If the hotel landscape was already subject to steady, trend-driven change pre-2020, the pandemic has completely transformed it – rapidly and mercilessly.

Figures released in September 2021* revealed that banks have written off £99 million in loans to restaurants and hotels in the past year. This is up from £60 million a year earlier.

Hotel closures have not yet peaked according to analysts while a recent forecast from PwC** predicted that UK hotel occupancy rates could take until 2023 to return to pre-pandemic levels.

If this wasn’t challenging enough, the cost of development is increasing whilst demand and market certainty is decreasing.

This lack of certainty over the future of the hotel sector has led to ambiguity and heightened risk for private sector investors. And when we also consider that hotels are now competing against a very strong self-catering and long-stay market – airbnb and the like – it’s clear that the sector is experiencing severely testing times.

In response, operators are embracing an adapt to survive approach. The situation has created fertile ground for innovation – stimulating the invention of a new breed of hotels, one that focuses on the concept of ‘lifestyle hospitality’.

Increasingly, we are working with clients to bring this concept to life, so they can develop modern, agile and more resilient hotel schemes. When it comes to hotel design, this means rethinking the way buildings function. We want them to exceed the evolving expectations of today’s business and leisure travellers.

Creating environments that match current lifestyles is key. That’s why we apply a lifestyle hospitality philosophy to projects – we work with clients to shape places and spaces that people want to inhabit whilst combining work, health and leisure. This is, ultimately, a more sustainable and less segmented approach.

If we break this brief down, there are some basic elements that operators should be considering now, to remain competitive.

Wellness Boom

Health and wellbeing now permeate every part of our lives. Gyms, yoga studios and relaxation spaces are becoming commonplace in office and residential design, as is the use of green space – bringing the outside in, to create a general sense of wellbeing. This is a central component of modern hotel design too – as customers seek accommodation and resorts that support both their physical and mental health.

Office Nomads

The pandemic has launched a new generation of remote and freelance workers.

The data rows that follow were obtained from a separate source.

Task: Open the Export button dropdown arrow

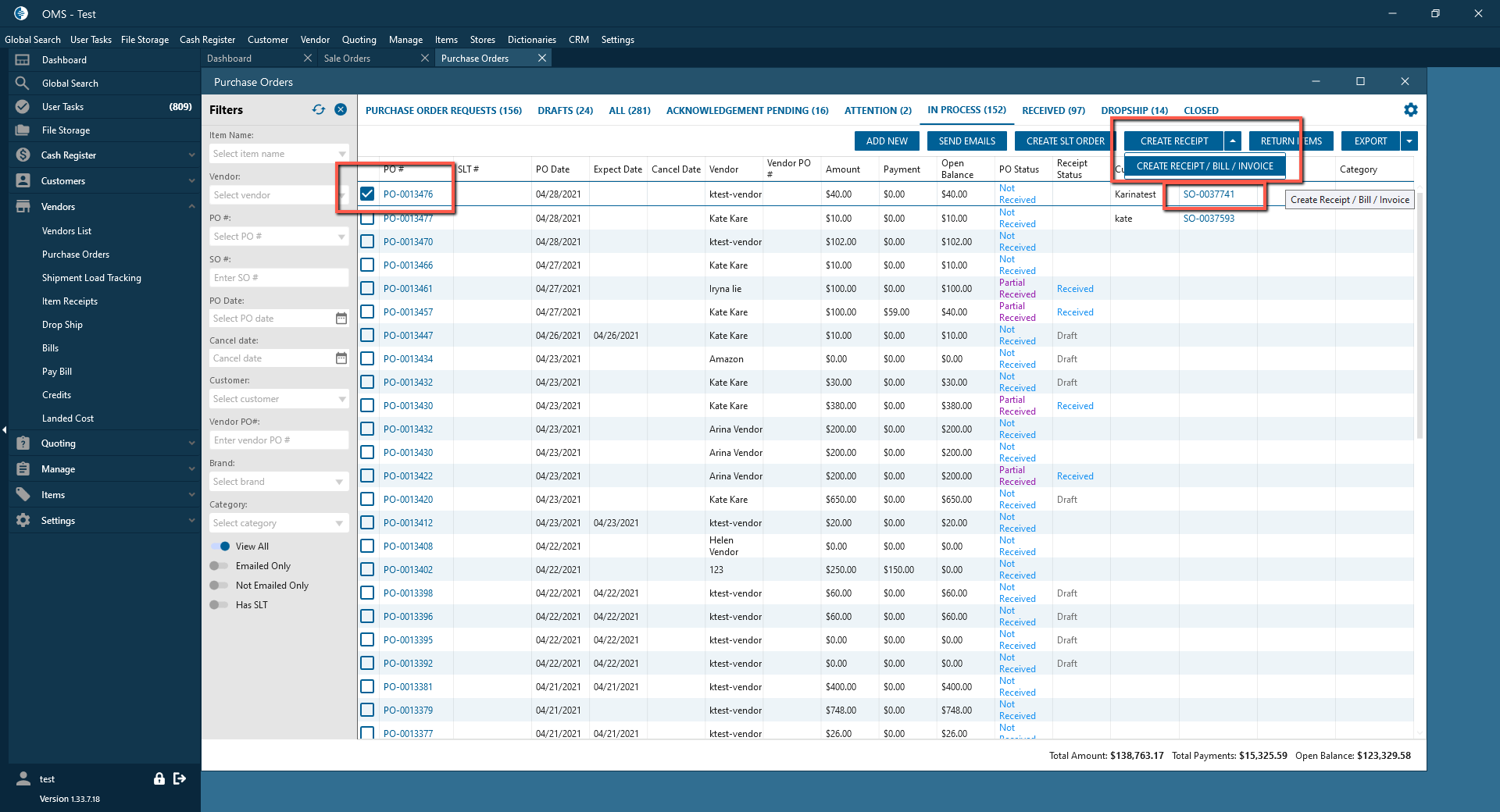Action: (1409, 141)
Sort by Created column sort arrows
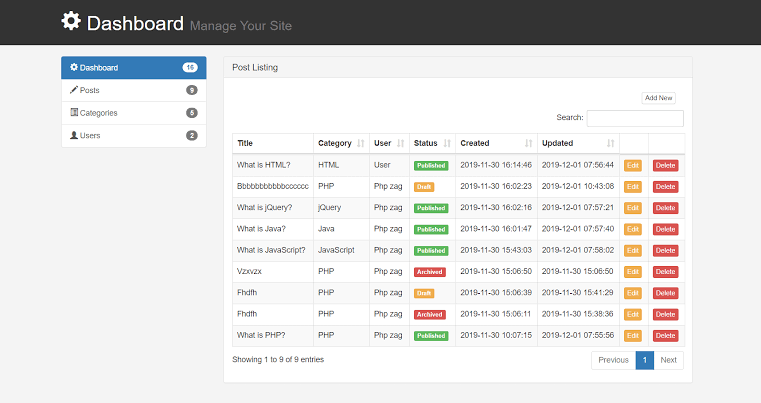 coord(529,143)
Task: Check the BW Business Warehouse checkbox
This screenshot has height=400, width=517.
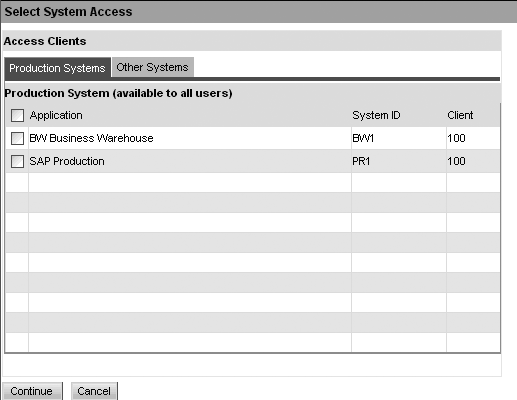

This means catering both to the short-term business traveller and those who go on ‘work-cations’, mixing leisure with work. Hotels will need to offer both the digital infrastructure to enable remote working and accommodation that adapts to deliver a variety of functions.

Rooms and communal spaces can no longer be solely designed for one purpose. They have to be multi-functional.

Hybrid Homes from Home

To compete successfully with the self-catering market, while still offering a point of difference in terms of high-quality facilities and service, a hybrid style of hotel is evolving.

For example, at La Grande Mare, a luxury golf resort in Guernsey, we have developed bespoke lodges and discarded a traditional hotel as part of the brief.

Elsewhere, we have worked with a core brand hotel to evolve one of their prototypical brand offerings, so that it caters for more long-term patrons. We can expect to see this trend taking hold, as operators seek to attract a broader swathe of the tourist market.

For an industry currently at the centre of a maelstrom, seeing a way ahead is challenging but, by exploring ways to evolve and adapt, progress is possible. We are seeing the emergence of some very exciting concepts that will, hopefully, stand the test of time.